| Quote #4
'I think Mr. Westing is a g-good man,' Chris said aloud. 'I think his last wish was to do g-good deeds. He g-gave me a p-partner who helped me. He g-gave everybody the p-perfect p-partner to m-make friends.' (23.44)
Well, it's hardly the moral parents or responsible adults probably want us to be pulling from this text, but it seems to us that on very rare occasions, lying and deceit can lead to positive outcomes. Through the entire charade that is the Westing game, full of lies, tricks, and suspicion, Westing has the opportunity to make good things happen for each of the sixteen heirs he selects. (If Sandy had been a real person with a real family, playing the game would've helped him too.) Chris is one of the few people astute enough to see how Westing's idea to pair people off has helped them get a real, true prize: making friends.
| Quote #5
Madame Hoo knew from the shifting eyes that a bad person was in the room. She was the bad person. They would find out soon. The crutch lady had her writing-book back, but all those pretty things she was going to sell, they wanted them back, too. She would be punished. Soon. (24.9)

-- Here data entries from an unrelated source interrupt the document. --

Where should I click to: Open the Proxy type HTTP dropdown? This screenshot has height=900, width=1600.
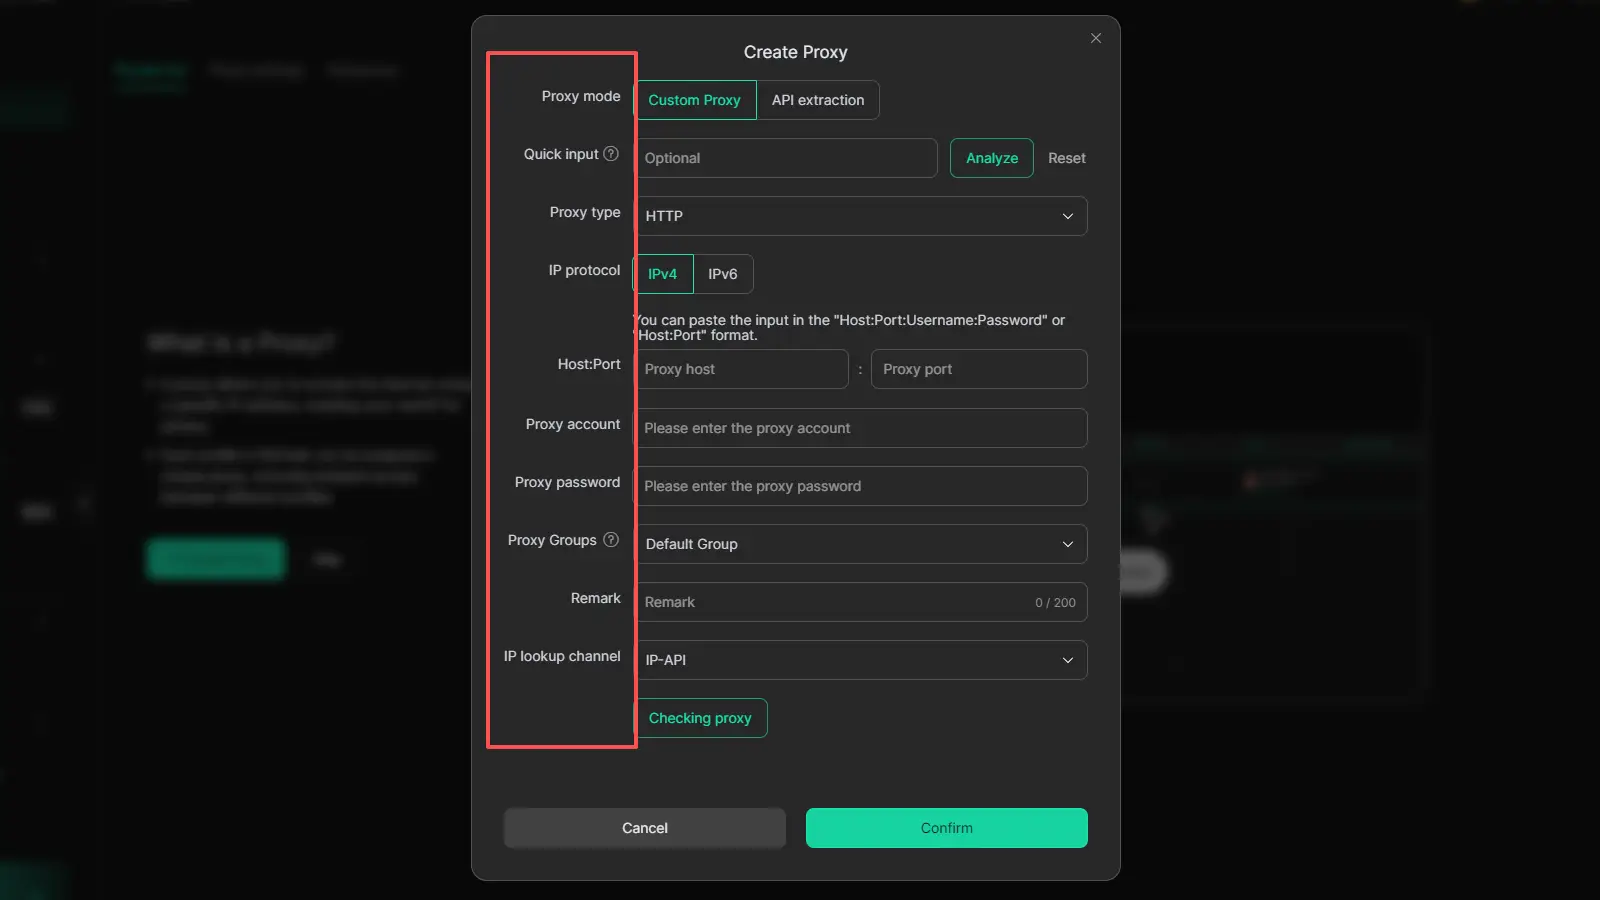point(860,216)
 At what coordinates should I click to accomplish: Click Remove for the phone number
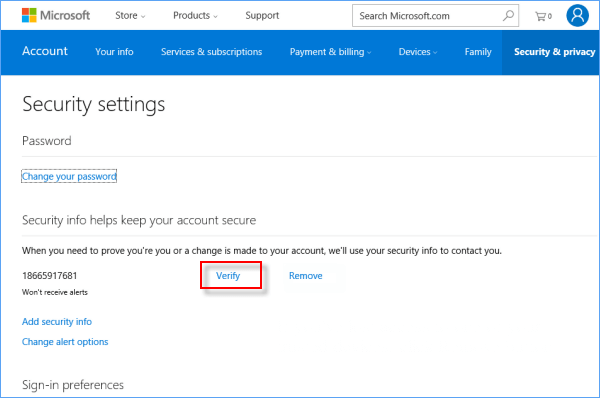click(x=305, y=276)
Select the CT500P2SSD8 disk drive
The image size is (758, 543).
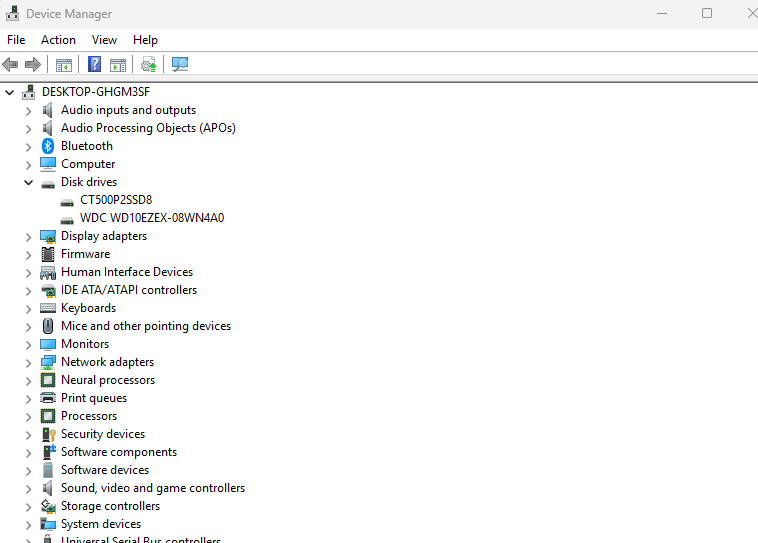(116, 200)
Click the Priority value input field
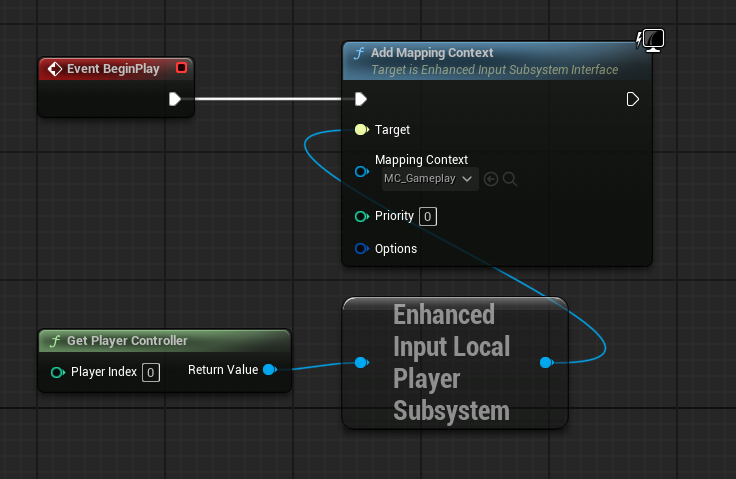This screenshot has height=479, width=736. pos(427,216)
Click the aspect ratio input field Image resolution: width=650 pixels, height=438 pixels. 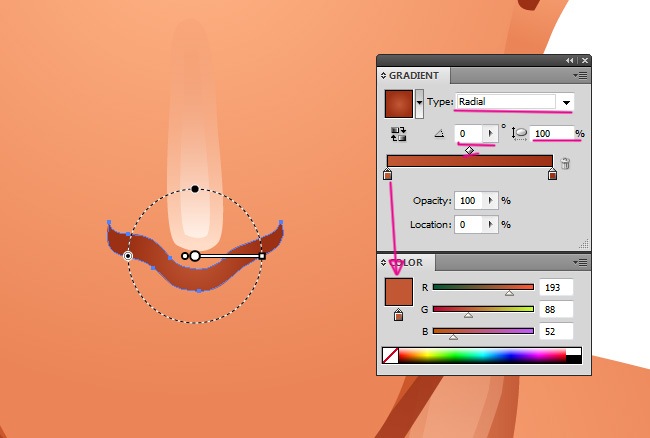click(x=551, y=133)
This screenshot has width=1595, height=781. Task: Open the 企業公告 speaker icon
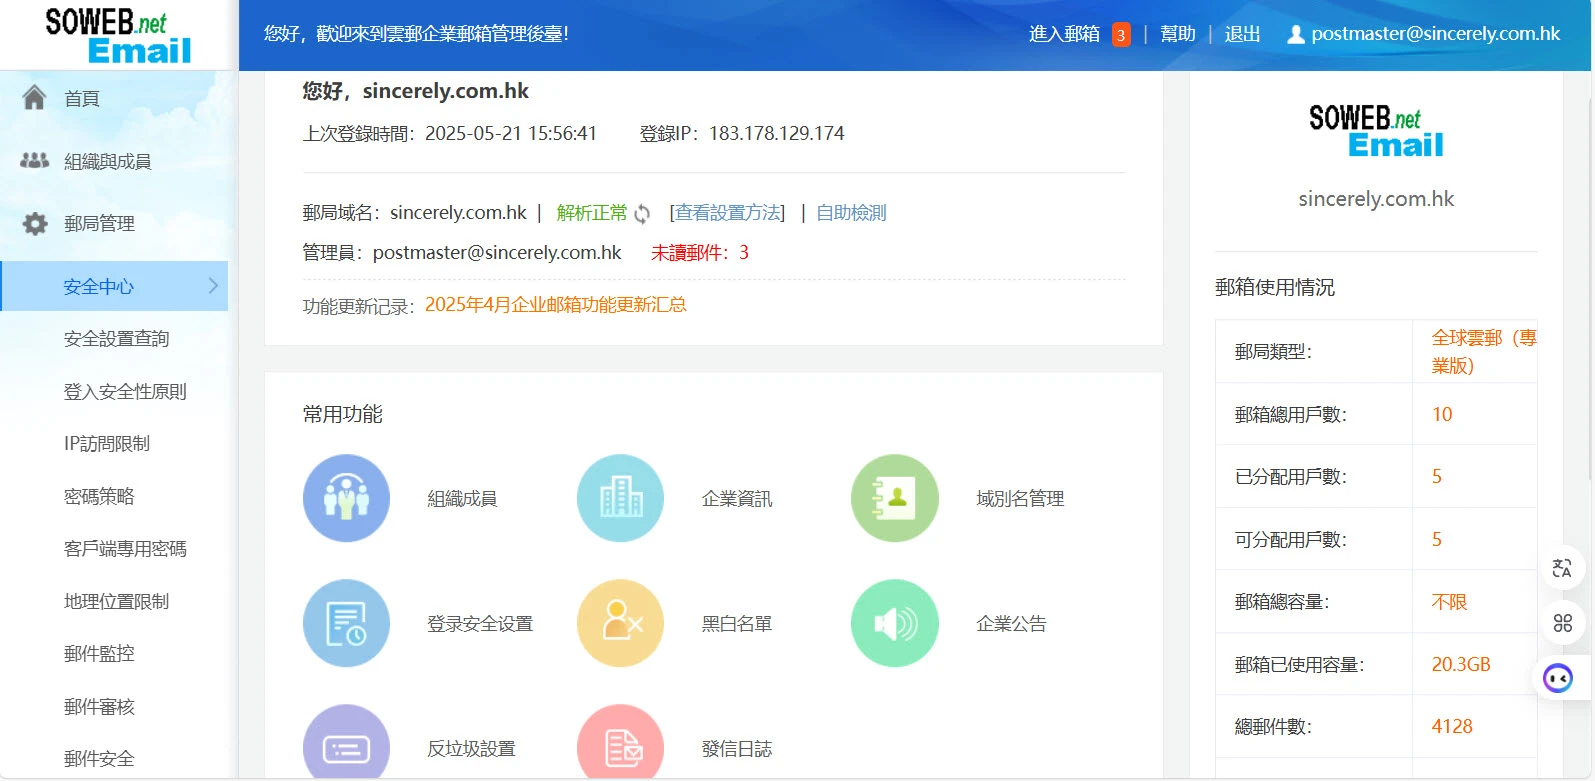[894, 623]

In the context of impersonation, death-faking, major lying, and murder, petty theft doesn't seem as bad. Look, obviously, stealing is wrong. But we can sympathize with Madame Hoo pretty easily. It doesn't seem like she has such a great relationship with her husband, she can't communicate with any of the people around her, and she clearly misses her family and her home country. In her isolation, she thinks that the only way to get back to China is by stealing "pretty things" and selling the proceeds. By the way, do you think it's a coincidence that she calls the nice things that she steals "pretty things," which is a term that several other characters call Angela?
| Quote #6
She was paired with the one person who could confound her plans, manipulate her moves, keep her from the truth. Her partner, Sandy McSouthers, was the only heir she had not investigated. Her partner, Sandy McSouthers, was Sam Westing. (24.32)

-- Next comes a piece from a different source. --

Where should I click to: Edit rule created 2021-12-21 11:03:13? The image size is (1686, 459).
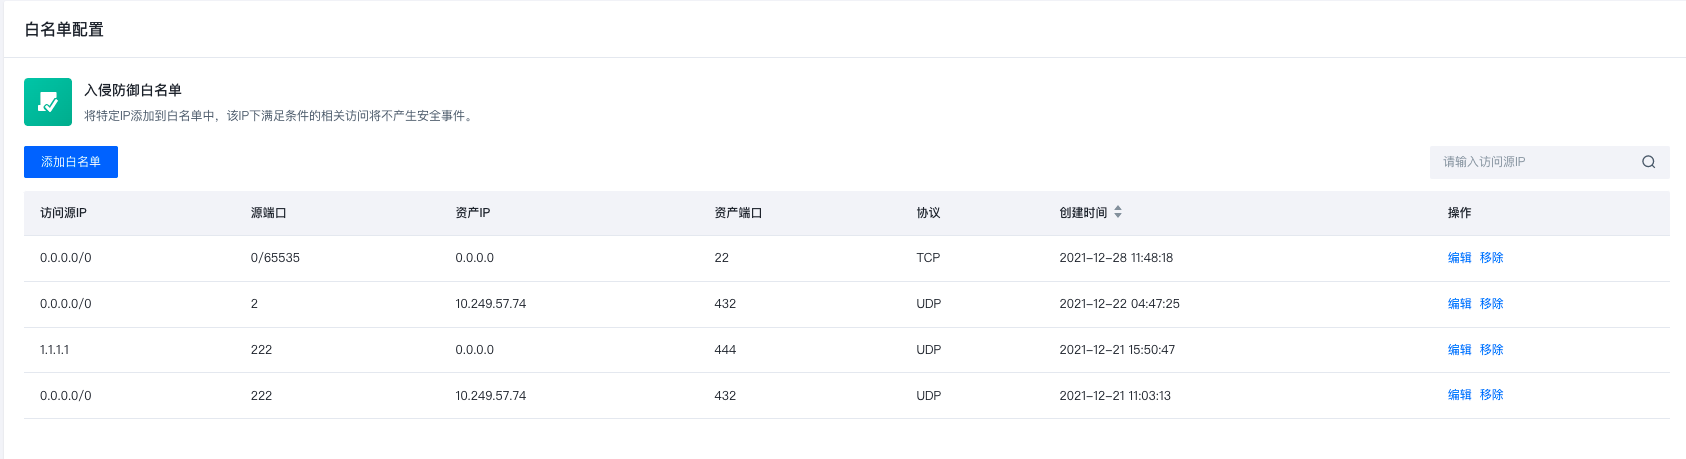(1459, 395)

The judge has been outfoxed, and she knows it! We can feel a little sorry for her at this point – she's practically saying that Westing played her like a violin. Of all the heirs besides Turtle, the judge is the one that comes closest to figuring out the truth. But perhaps because of her history of practicing strategy with Westing, he handicaps her in this game in a few ways, while pretty much leaving Turtle alone. It makes you wonder, too: why didn't the judge investigate her own partner? How could she let that slip her mind and, more importantly, how did Westing know she would make that significant mistake?